Cleaning waste without harmful chemicals
HYDROCYCLONE technology cleans waste without harmful chemicals. It offers a solution to engineers in various industrial processes who are seeking environmental improvements and trying to improve quality without increasing production costs and efficiency without reducing quality.
The Mozley unit embodies 100-millimetre-diameter standard abrasion-resistant hydrocyclones and can recover calcium sulphate from neutralised effluent prior to filtration.
The UK company, based in Redruth, Cornwall, south-west England, specialises in separation technology for solids, liquids and gases. Axsia Mozley’s solid/liquid hydrocyclones with diamteres from 10 millimetres (mm) upwards are recognised globally as a most efficient method of diverse separation and classification in many industries.
The oil and gas industry benefits from Axsia Mozley’s hydrocyclone technology for wellhead de-sanding (the removal of abrasive solids from produced oil, water and gases), sand-washing and sludge processing (removing oil and contaminants from sands by hydrocyclone scrubbing), and liquid separation (the removal of oil droplets from produced waters to reach international environmental standards).
The minerals and chemical industries benefit by using hydrocyclones for recovery, classification, de-sliming and thickening of a range of metalliferous and industrial minerals. Many provide energy-saving solutions. Corn and potato starch recovery and processing benefits by producing quality starch products and at the same time making a significant reduction in effluent discharges.

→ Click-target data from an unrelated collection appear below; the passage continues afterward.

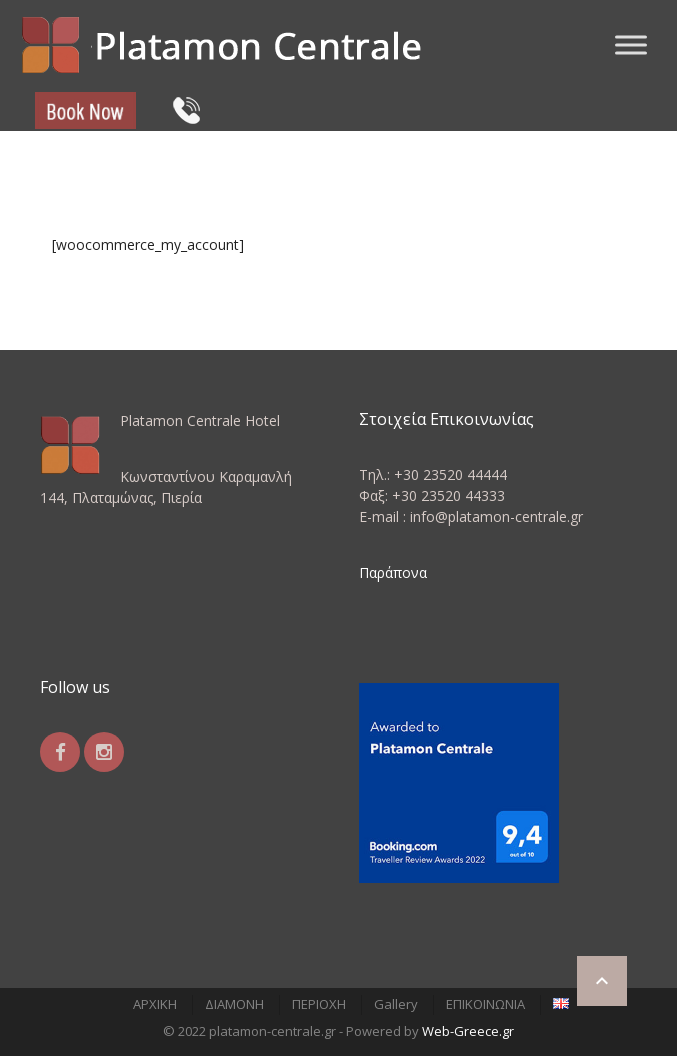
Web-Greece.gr (468, 1031)
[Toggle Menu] (631, 44)
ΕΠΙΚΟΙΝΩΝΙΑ (485, 1004)
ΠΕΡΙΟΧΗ (319, 1004)
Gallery (396, 1004)
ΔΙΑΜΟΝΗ (234, 1004)
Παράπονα (393, 572)
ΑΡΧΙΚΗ (155, 1004)
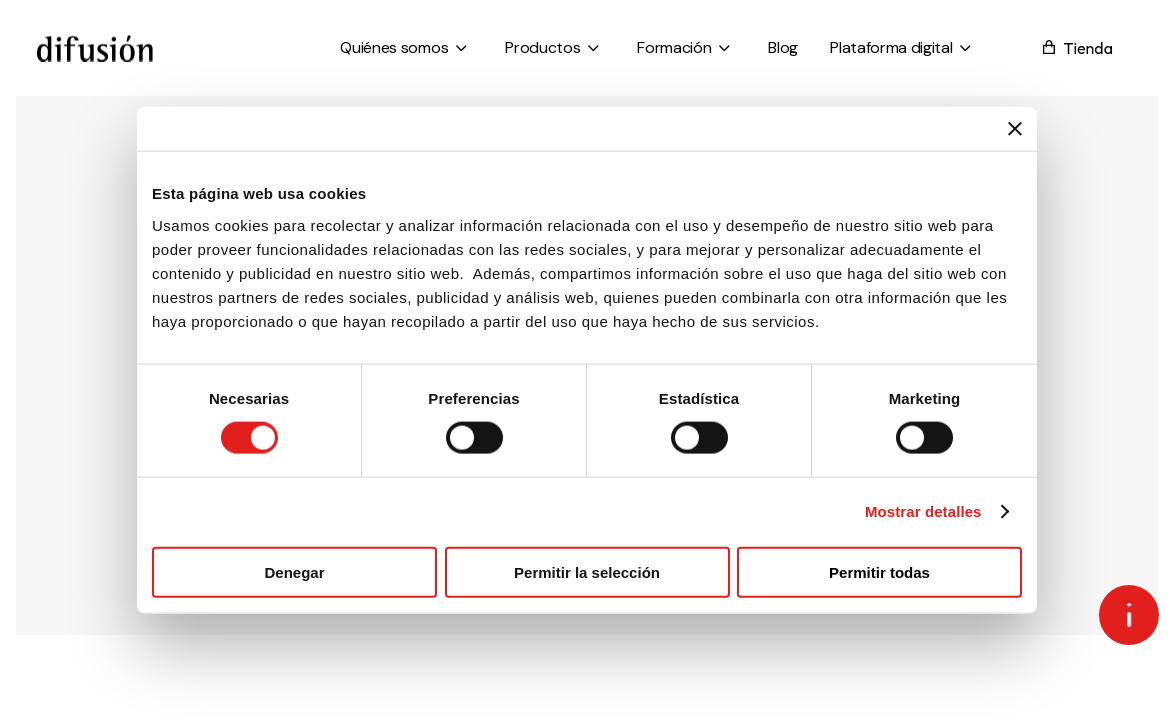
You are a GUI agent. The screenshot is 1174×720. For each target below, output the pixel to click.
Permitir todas (879, 571)
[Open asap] (1129, 615)
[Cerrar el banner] (1015, 129)
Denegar (294, 571)
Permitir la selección (587, 571)
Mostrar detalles (923, 511)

Axsia Mozley’s latest multi-gravity separator is also used worldwide in applications ranging from the recovery and upgrading of precious metals, base metal oxides, sulphides, barytes, celestite, and fluorspar. Fine coal with a high sulphur content — which would be used as fuel or disposed of — can now be processed to significantly reduce the sulphur and provide much safer low-sulphur fuel, offering environmental and other benefits.